- Data entries:

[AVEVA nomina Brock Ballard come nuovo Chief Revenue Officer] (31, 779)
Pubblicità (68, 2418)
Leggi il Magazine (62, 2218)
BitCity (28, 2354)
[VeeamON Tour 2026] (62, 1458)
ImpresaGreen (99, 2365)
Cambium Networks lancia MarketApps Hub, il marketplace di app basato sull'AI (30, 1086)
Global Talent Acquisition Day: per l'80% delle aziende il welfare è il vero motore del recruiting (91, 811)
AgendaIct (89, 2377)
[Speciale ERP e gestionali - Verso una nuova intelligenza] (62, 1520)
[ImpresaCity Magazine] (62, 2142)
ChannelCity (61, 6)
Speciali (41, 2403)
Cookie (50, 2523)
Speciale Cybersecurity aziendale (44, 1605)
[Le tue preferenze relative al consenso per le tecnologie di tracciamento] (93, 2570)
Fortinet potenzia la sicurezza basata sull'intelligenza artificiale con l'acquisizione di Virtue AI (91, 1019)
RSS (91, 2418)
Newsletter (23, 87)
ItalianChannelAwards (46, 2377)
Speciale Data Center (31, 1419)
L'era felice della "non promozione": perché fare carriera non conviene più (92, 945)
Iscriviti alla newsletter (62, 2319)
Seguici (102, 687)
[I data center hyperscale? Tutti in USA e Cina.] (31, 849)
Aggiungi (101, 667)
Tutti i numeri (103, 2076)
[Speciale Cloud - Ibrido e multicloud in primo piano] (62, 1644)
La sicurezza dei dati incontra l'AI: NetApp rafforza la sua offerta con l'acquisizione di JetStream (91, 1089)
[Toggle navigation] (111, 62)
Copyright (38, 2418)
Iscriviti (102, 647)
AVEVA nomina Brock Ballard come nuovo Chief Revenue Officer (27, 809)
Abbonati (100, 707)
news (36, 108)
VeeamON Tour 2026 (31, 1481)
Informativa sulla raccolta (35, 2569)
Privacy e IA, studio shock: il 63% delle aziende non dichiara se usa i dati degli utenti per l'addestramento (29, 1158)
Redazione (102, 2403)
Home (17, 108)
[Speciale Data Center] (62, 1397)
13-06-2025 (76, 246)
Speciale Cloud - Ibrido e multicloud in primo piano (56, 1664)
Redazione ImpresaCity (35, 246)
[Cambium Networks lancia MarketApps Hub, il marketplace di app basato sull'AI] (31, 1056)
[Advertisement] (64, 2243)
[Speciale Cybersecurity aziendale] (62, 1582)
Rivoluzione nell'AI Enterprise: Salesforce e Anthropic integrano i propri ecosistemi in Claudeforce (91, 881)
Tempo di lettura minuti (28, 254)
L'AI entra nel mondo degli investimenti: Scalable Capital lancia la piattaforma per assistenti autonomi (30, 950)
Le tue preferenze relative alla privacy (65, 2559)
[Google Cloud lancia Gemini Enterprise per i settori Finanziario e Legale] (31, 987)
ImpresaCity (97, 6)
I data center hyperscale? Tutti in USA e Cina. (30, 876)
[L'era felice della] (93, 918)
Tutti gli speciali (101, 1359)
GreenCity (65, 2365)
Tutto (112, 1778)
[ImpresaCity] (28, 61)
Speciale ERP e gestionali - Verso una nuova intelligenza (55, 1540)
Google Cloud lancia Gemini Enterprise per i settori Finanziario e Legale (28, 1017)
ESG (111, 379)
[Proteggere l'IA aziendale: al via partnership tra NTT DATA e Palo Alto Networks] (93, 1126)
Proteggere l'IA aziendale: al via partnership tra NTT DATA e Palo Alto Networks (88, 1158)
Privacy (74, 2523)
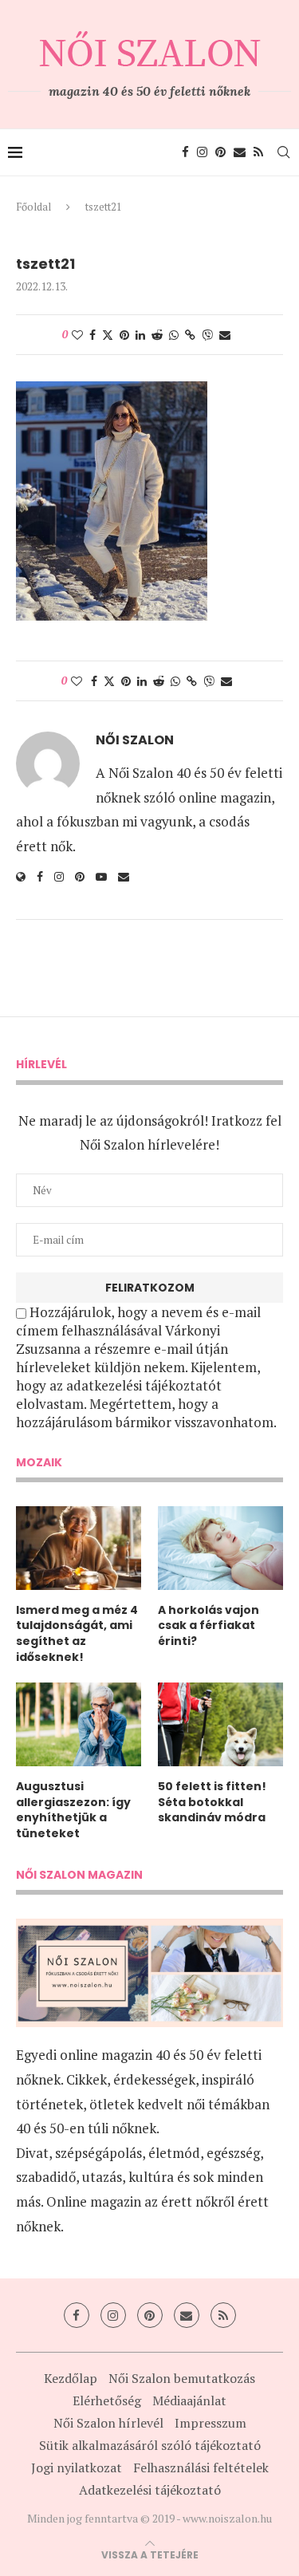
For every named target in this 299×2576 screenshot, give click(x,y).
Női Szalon (135, 740)
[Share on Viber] (207, 334)
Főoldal (33, 206)
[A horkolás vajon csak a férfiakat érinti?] (220, 1548)
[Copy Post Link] (190, 334)
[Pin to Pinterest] (124, 334)
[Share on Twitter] (107, 334)
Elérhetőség (107, 2400)
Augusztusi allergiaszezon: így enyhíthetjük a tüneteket (73, 1810)
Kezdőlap (70, 2378)
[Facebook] (185, 152)
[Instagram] (202, 152)
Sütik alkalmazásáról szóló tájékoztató (150, 2445)
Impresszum (210, 2423)
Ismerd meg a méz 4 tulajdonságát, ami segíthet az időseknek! (77, 1634)
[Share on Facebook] (92, 334)
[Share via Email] (224, 334)
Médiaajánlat (189, 2400)
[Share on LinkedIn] (140, 334)
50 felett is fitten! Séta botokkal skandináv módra (212, 1802)
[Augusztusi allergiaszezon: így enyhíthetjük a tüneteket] (78, 1724)
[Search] (283, 152)
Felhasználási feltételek (201, 2467)
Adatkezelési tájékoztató (150, 2490)
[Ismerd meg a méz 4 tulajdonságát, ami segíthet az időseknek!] (78, 1548)
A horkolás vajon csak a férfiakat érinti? (208, 1626)
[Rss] (258, 152)
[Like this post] (77, 334)
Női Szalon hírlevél (108, 2423)
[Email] (240, 152)
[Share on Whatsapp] (174, 334)
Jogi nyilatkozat (76, 2467)
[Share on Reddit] (157, 334)
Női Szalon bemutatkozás (181, 2378)
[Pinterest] (220, 152)
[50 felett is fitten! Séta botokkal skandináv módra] (220, 1724)
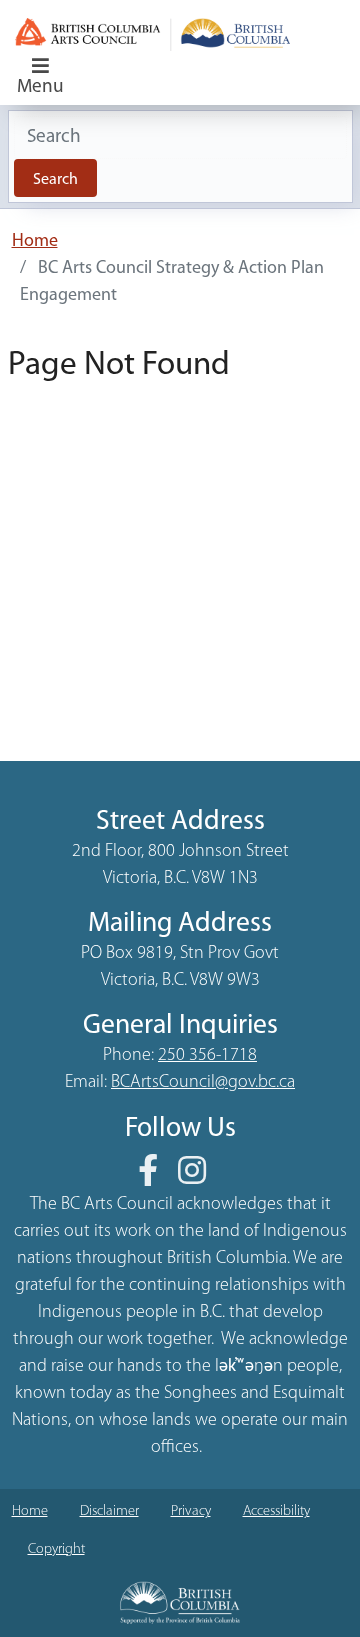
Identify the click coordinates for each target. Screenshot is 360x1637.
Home (35, 242)
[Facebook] (156, 1178)
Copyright (56, 1549)
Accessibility (276, 1511)
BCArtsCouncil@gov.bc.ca (203, 1083)
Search (55, 180)
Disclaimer (109, 1511)
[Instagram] (200, 1178)
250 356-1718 (207, 1056)
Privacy (191, 1511)
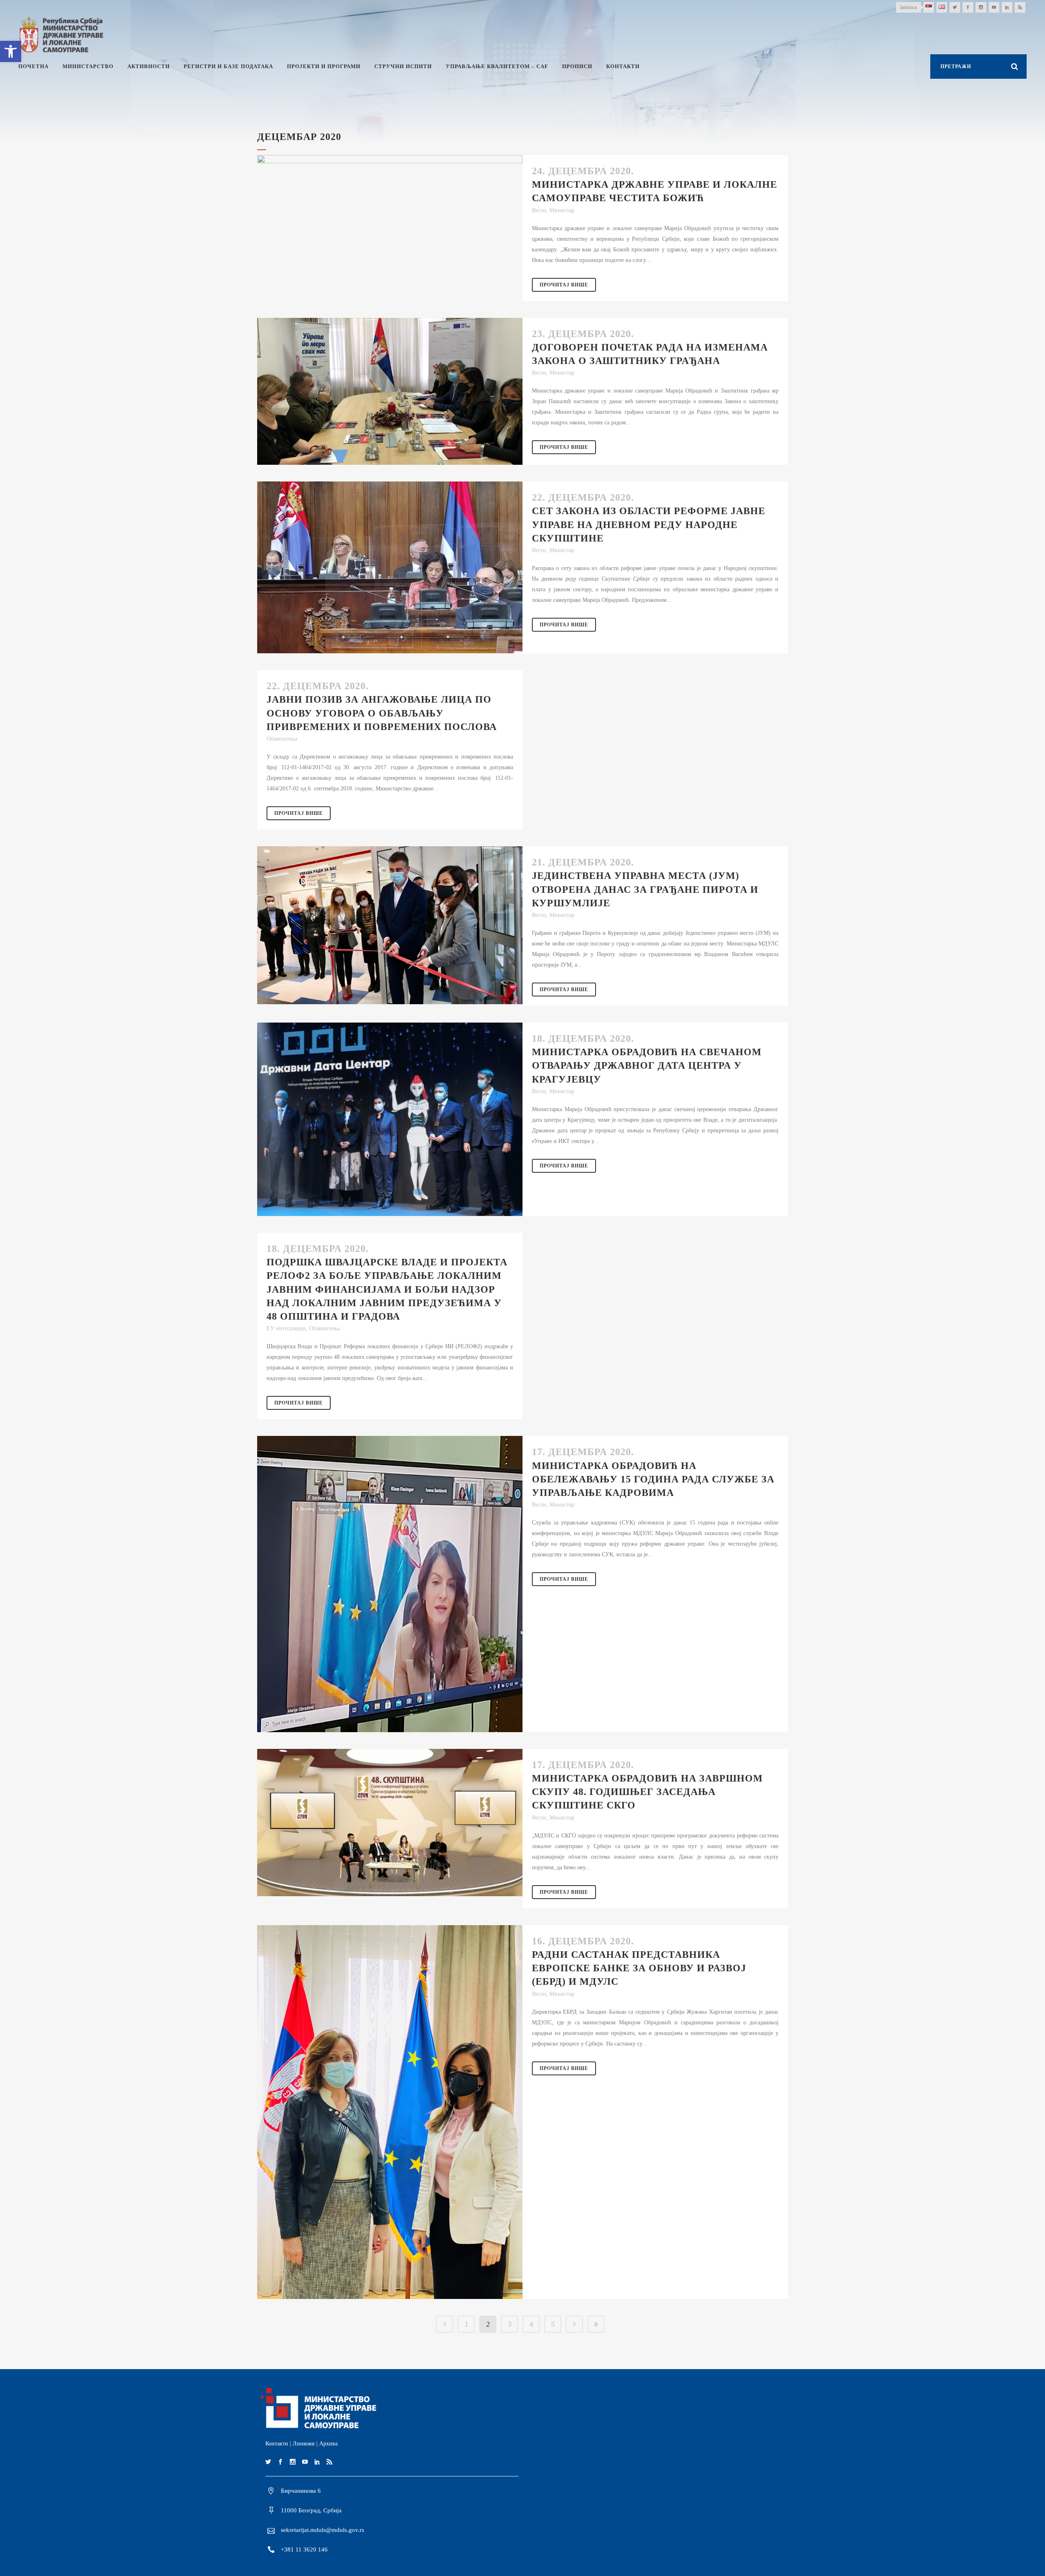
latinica (908, 7)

- Aim of the task:
Please state how many lines in the records contain the word "tájékoztató", and give only that number.

- Task response:
2